[The problem] Search term "agent": please show all lines in the listing that contain it.
((
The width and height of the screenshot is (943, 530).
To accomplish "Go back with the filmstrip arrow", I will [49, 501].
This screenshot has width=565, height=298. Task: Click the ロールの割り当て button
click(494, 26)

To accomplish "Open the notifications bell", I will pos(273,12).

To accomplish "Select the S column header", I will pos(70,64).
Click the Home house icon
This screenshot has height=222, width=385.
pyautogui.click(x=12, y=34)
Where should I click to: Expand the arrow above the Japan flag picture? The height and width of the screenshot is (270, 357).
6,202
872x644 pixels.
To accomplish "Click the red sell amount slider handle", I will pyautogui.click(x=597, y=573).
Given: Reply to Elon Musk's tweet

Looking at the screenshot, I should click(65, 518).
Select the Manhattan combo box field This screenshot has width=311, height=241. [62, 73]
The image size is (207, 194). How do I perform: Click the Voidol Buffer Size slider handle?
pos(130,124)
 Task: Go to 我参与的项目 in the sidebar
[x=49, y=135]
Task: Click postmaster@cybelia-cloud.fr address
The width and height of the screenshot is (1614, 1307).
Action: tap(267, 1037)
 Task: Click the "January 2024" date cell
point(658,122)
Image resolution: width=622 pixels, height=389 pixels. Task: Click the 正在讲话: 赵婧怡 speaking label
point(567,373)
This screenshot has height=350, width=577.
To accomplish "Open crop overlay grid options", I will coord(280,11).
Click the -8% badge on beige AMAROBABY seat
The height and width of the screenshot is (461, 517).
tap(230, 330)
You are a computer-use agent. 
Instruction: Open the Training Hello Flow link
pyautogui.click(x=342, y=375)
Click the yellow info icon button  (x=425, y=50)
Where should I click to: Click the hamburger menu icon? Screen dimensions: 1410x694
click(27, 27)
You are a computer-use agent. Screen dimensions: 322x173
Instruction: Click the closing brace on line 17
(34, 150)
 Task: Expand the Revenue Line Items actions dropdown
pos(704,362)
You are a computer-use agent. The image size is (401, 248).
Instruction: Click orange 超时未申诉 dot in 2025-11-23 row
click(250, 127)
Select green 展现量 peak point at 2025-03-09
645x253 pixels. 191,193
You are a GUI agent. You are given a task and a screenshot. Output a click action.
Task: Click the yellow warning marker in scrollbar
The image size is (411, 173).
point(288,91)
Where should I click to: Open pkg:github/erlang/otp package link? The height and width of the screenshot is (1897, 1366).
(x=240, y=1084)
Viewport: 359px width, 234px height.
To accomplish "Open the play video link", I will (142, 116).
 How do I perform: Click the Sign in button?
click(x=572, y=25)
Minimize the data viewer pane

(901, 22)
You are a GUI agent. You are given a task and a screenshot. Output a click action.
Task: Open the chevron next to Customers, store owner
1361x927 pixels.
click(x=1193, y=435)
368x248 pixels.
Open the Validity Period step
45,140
))
[Your solution]
You are a computer-use agent. 
You are a computer-use agent. Screen dimensions: 322x173
You are a computer-use agent. The image size is (401, 248).
You are a GUI agent. You are given a task and a screenshot. Output a click action.
You are a GUI agent. You are given a task and a screenshot. Output a click action.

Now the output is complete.